Romiplostim was beneficial in treating chemotherapy-induced thrombocytopenia, according to findings from the global phase III RECITE trial published in The New England Journal of Medicine.
“This work has been nearly a decade in the making, and it is so important because there are no available approved medications for chemotherapy-induced thrombocytopenia, which drastically increases a patient’s risk of major or life-threatening bleeding,” said lead author Hanny Al-Samkari, MD, a Classical Hematologist at the Mass General Brigham Cancer Institute and the Peggy S. Blitz Endowed Chair in Hematology/Oncology. “In an effort to prevent life-threatening bleeding in these patients, oncologists are forced to dose reduce and delay chemotherapy, often repeatedly. We know from other studies that this chemotherapy intensity reduction results in worsened outcomes of cancer treatment, including reduced overall survival and lower chance of cancer cure. Therefore, we hope that romiplostim’s ability to allow administration of full-dose chemotherapy delivered on time will translate into longer survival for patients.”
Study Methods
The international, double-blind, randomized, placebo-controlled phase III RECITE trial enrolled patients with gastrointestinal cancers who had persistent chemotherapy-induced thrombocytopenia from their oxaliplatin-based cytotoxic chemotherapy regimens. Patients (n = 165) were randomly assigned 2:1 to receive either romiplostim or placebo for three cycles of chemotherapy.

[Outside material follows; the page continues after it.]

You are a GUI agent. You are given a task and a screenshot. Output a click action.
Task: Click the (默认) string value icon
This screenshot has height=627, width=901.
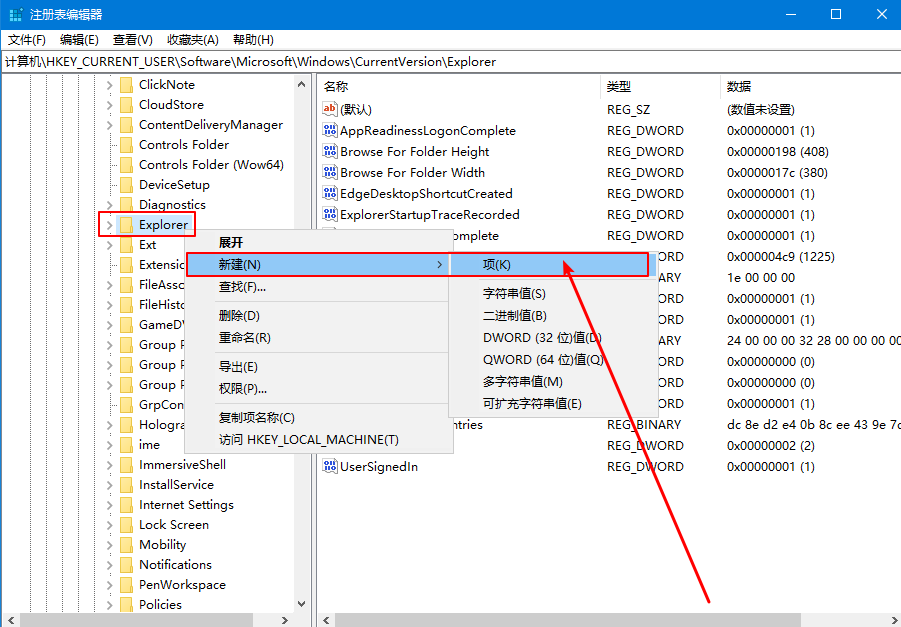[330, 109]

The primary endpoint was the absence of modification of their chemotherapy dose in both the second and third cycles due to chemotherapy-induced thrombocytopenia.
Key Findings
Eighty-four percent of patients in the romiplostim arm had no chemotherapy dose modifications due to chemotherapy-induced thrombocytopenia compared with 36% of patients who received placebo (odds ratio = 10.16; 95% confidence interval [CI] = 4.44–23.72; P < .001; risk ratio = 2.77; 95% CI = 1.78–4.30; P < .001).
Adverse events of grade 3 or higher were reported in 37% of patients in the romiplostim arm and in 22% of patients in the placebo arm. Treatment-related adverse events were observed in 12% and 7% of the romiplostim and placebo arms, respectively. The most common adverse events were nausea and headache, though no events led to death or treatment discontinuation. Thromboembolic events were reported in 2% of patients in the romiplostim arm.
DISCLOSURES: The study was supported by Amgen and the Biomedical Advanced Research and Development Authority. Dr. Al-Samkari is a consultant for Amgen and receives research funding to his institution from Amgen. For full disclosures of the study authors, visit nejm.org.